1 lb. Boneless Skinless Chicken Breasts

4 cups of  fresh green beans trimmed

4 potatoes diced

1/3 cup FRESH lemon juice (1 large or 2 small lemons)

1/4 cup olive oil

1 tsp. dried oregano

1 tsp. salt

1/4 tsp. pepper

1/4 tsp. onion powder

2 garlic cloves minced 


  1. Start by placing the chicken in the middle of the slow cooker. Next, add the green beans to one side. Then for the potatoes, you will need to mound them high off to the other side.
  2. In a medium-sized bowl, whisk together the lemon juice, olive oil, oregano, salt, pepper, onion powder, and garlic cloves.
  3. Pour this mixture evenly over the chicken, green beans, and potatoes.
  4. Cover and cook on HIGH for 4 hours or LOW for 7 hours, without opening the lid during the cooking time.

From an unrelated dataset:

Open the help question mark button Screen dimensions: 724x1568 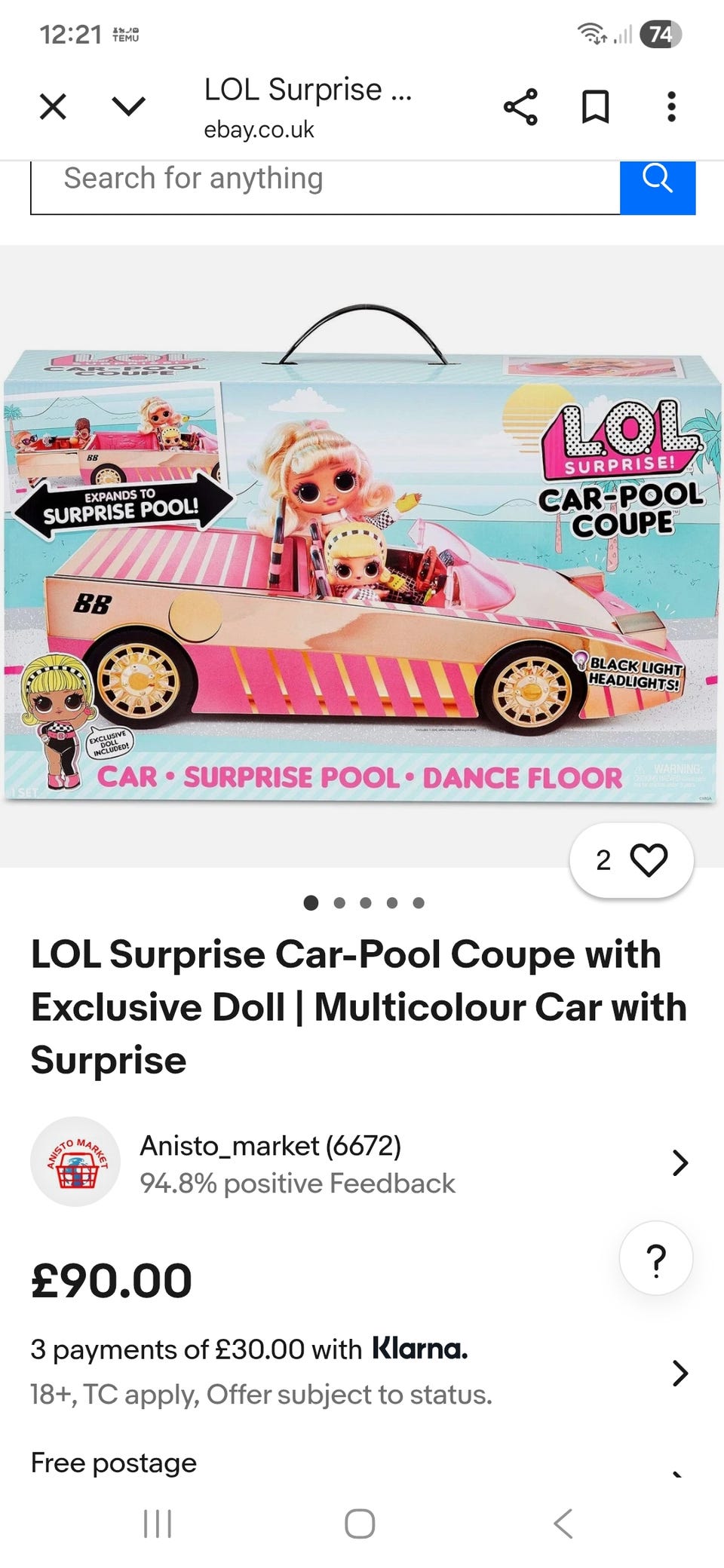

This is such a low maintenance recipe and you can have a lot of free-range with it. If you don’t like flavor mixture then you can change it to something completely different. You can flavor is to be more BBQ or Cajun. You can change the vegetables being used to whatever your little heart desires. To make it keto-friendly you can take out the potatoes completely and use other vegetables. Some tips, if you put frozen chicken in cook on high for 6 hours. If your chicken is thawed and isn’t shredding apart easily after the 4 hours on high, leave it in the crockpot on high for another hour or until the chicken is shredding apart. Also, to get the most juice out of your lemons, roll them on a countertop and microwave them for 3o seconds. If they aren’t hot after 30 seconds, do another 30 seconds. I wouldn’t do more than a minute because I don’t know if it is possible for a lemon to explode in the microwave. After it’s microwaved, cut in half and the juices can easily be squeezed out! If you think you’re not good at cooking, this is a good recipe for you because you just throw things in the crockpot and leave it alone for a couple of hours, so a SUPER easy recipe for those who can cut up potatoes and ingredients in a crockpot.